Stored data entries

Start of Block

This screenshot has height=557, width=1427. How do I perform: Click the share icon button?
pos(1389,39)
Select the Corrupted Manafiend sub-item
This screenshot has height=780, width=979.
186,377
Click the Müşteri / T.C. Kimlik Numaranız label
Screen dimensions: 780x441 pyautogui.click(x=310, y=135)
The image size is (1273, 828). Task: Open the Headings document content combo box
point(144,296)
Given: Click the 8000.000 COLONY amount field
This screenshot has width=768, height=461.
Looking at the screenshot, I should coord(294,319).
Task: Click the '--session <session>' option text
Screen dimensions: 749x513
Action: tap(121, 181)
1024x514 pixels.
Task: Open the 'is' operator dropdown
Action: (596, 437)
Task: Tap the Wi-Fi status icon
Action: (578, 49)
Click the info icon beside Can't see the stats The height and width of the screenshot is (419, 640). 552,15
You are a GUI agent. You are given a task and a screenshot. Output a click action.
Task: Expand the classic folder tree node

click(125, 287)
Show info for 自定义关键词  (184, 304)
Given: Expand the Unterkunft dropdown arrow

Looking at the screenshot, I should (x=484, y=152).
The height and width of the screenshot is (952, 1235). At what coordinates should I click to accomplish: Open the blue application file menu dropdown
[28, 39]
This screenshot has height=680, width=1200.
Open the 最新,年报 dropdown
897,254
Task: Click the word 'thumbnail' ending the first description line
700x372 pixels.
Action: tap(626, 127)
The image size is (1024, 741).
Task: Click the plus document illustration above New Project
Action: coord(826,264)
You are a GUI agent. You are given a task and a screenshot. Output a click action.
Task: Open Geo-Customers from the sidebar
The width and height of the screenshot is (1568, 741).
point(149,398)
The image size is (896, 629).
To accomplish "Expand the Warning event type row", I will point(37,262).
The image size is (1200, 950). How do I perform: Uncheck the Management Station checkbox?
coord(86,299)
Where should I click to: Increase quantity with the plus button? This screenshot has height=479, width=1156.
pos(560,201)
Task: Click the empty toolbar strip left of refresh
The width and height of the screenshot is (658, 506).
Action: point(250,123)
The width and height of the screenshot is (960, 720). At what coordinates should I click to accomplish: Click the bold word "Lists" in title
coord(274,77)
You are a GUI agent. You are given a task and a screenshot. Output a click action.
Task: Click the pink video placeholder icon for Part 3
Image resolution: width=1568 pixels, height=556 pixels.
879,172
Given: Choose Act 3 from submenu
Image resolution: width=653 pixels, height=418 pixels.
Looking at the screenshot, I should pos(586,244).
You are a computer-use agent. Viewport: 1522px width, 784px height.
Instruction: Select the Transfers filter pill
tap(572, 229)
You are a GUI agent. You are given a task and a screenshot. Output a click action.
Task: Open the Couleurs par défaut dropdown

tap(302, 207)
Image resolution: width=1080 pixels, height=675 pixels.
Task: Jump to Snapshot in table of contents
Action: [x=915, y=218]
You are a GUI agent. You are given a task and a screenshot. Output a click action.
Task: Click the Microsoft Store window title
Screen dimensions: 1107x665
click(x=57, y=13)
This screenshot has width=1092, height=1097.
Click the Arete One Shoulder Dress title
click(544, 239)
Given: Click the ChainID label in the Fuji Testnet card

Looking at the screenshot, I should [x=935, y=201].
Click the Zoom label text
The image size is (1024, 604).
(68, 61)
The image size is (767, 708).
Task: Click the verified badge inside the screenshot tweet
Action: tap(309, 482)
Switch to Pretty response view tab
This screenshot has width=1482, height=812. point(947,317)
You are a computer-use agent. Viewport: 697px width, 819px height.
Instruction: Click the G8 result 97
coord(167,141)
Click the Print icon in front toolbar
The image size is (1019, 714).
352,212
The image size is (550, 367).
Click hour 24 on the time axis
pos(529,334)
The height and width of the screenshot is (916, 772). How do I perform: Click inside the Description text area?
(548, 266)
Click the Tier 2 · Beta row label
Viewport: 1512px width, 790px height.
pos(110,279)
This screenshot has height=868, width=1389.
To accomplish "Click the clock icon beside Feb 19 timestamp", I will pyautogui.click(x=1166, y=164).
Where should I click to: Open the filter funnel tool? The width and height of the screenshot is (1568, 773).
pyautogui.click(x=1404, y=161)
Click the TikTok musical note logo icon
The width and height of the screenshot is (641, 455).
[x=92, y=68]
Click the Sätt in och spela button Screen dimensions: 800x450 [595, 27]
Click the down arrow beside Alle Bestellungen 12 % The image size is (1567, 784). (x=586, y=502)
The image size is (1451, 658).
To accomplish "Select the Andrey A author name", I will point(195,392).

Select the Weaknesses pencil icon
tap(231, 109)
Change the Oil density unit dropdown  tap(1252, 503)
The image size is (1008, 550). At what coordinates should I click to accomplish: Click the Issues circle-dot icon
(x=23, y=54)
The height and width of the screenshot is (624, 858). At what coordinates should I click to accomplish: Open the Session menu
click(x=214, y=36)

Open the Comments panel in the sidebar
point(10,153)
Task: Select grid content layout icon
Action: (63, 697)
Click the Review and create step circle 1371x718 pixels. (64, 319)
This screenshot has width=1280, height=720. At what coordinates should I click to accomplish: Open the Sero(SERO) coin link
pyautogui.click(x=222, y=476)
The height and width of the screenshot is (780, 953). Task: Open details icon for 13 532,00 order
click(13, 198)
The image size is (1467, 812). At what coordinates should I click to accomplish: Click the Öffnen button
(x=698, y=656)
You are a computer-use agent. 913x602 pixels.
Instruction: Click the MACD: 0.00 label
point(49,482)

End of Block

PROBLEM TO SOLVE -> Retype every entry exactly as it stands.

ANSWER SECTION ->
This screenshot has height=557, width=1427. How do I perform: Click the share icon button?
pos(1389,39)
Select the Corrupted Manafiend sub-item
This screenshot has height=780, width=979.
186,377
Click the Müşteri / T.C. Kimlik Numaranız label
Screen dimensions: 780x441 pyautogui.click(x=310, y=135)
The image size is (1273, 828). Task: Open the Headings document content combo box
point(144,296)
Given: Click the 8000.000 COLONY amount field
This screenshot has width=768, height=461.
Looking at the screenshot, I should coord(294,319).
Task: Click the '--session <session>' option text
Screen dimensions: 749x513
Action: tap(121, 181)
1024x514 pixels.
Task: Open the 'is' operator dropdown
Action: (596, 437)
Task: Tap the Wi-Fi status icon
Action: (578, 49)
Click the info icon beside Can't see the stats The height and width of the screenshot is (419, 640). 552,15
You are a GUI agent. You are given a task and a screenshot. Output a click action.
Task: Expand the classic folder tree node

click(125, 287)
Show info for 自定义关键词  (184, 304)
Given: Expand the Unterkunft dropdown arrow

Looking at the screenshot, I should (x=484, y=152).
The height and width of the screenshot is (952, 1235). At what coordinates should I click to accomplish: Open the blue application file menu dropdown
[28, 39]
This screenshot has height=680, width=1200.
Open the 最新,年报 dropdown
897,254
Task: Click the word 'thumbnail' ending the first description line
700x372 pixels.
Action: tap(626, 127)
The image size is (1024, 741).
Task: Click the plus document illustration above New Project
Action: coord(826,264)
You are a GUI agent. You are given a task and a screenshot. Output a click action.
Task: Open Geo-Customers from the sidebar
The width and height of the screenshot is (1568, 741).
point(149,398)
The image size is (896, 629).
To accomplish "Expand the Warning event type row", I will point(37,262).
The image size is (1200, 950). How do I perform: Uncheck the Management Station checkbox?
coord(86,299)
Where should I click to: Increase quantity with the plus button? This screenshot has height=479, width=1156.
pos(560,201)
Task: Click the empty toolbar strip left of refresh
The width and height of the screenshot is (658, 506).
Action: point(250,123)
The width and height of the screenshot is (960, 720). At what coordinates should I click to accomplish: Click the bold word "Lists" in title
coord(274,77)
You are a GUI agent. You are given a task and a screenshot. Output a click action.
Task: Click the pink video placeholder icon for Part 3
Image resolution: width=1568 pixels, height=556 pixels.
879,172
Given: Choose Act 3 from submenu
Image resolution: width=653 pixels, height=418 pixels.
Looking at the screenshot, I should pos(586,244).
You are a computer-use agent. Viewport: 1522px width, 784px height.
Instruction: Select the Transfers filter pill
tap(572, 229)
You are a GUI agent. You are given a task and a screenshot. Output a click action.
Task: Open the Couleurs par défaut dropdown

tap(302, 207)
Image resolution: width=1080 pixels, height=675 pixels.
Task: Jump to Snapshot in table of contents
Action: [x=915, y=218]
You are a GUI agent. You are given a task and a screenshot. Output a click action.
Task: Click the Microsoft Store window title
Screen dimensions: 1107x665
click(x=57, y=13)
This screenshot has width=1092, height=1097.
Click the Arete One Shoulder Dress title
click(544, 239)
Given: Click the ChainID label in the Fuji Testnet card

Looking at the screenshot, I should [x=935, y=201].
Click the Zoom label text
The image size is (1024, 604).
(68, 61)
The image size is (767, 708).
Task: Click the verified badge inside the screenshot tweet
Action: tap(309, 482)
Switch to Pretty response view tab
This screenshot has width=1482, height=812. point(947,317)
You are a computer-use agent. Viewport: 697px width, 819px height.
Instruction: Click the G8 result 97
coord(167,141)
Click the Print icon in front toolbar
The image size is (1019, 714).
352,212
The image size is (550, 367).
Click hour 24 on the time axis
pos(529,334)
The height and width of the screenshot is (916, 772). How do I perform: Click inside the Description text area?
(548, 266)
Click the Tier 2 · Beta row label
Viewport: 1512px width, 790px height.
pos(110,279)
This screenshot has height=868, width=1389.
To accomplish "Click the clock icon beside Feb 19 timestamp", I will pyautogui.click(x=1166, y=164).
Where should I click to: Open the filter funnel tool? The width and height of the screenshot is (1568, 773).
pyautogui.click(x=1404, y=161)
Click the TikTok musical note logo icon
The width and height of the screenshot is (641, 455).
[x=92, y=68]
Click the Sätt in och spela button Screen dimensions: 800x450 [595, 27]
Click the down arrow beside Alle Bestellungen 12 % The image size is (1567, 784). (x=586, y=502)
The image size is (1451, 658).
To accomplish "Select the Andrey A author name", I will point(195,392).

Select the Weaknesses pencil icon
tap(231, 109)
Change the Oil density unit dropdown  tap(1252, 503)
The image size is (1008, 550). At what coordinates should I click to accomplish: Click the Issues circle-dot icon
(x=23, y=54)
The height and width of the screenshot is (624, 858). At what coordinates should I click to accomplish: Open the Session menu
click(x=214, y=36)

Open the Comments panel in the sidebar
point(10,153)
Task: Select grid content layout icon
Action: (63, 697)
Click the Review and create step circle 1371x718 pixels. (64, 319)
This screenshot has width=1280, height=720. At what coordinates should I click to accomplish: Open the Sero(SERO) coin link
pyautogui.click(x=222, y=476)
The height and width of the screenshot is (780, 953). Task: Open details icon for 13 532,00 order
click(13, 198)
The image size is (1467, 812). At what coordinates should I click to accomplish: Click the Öffnen button
(x=698, y=656)
You are a computer-use agent. 913x602 pixels.
Instruction: Click the MACD: 0.00 label
point(49,482)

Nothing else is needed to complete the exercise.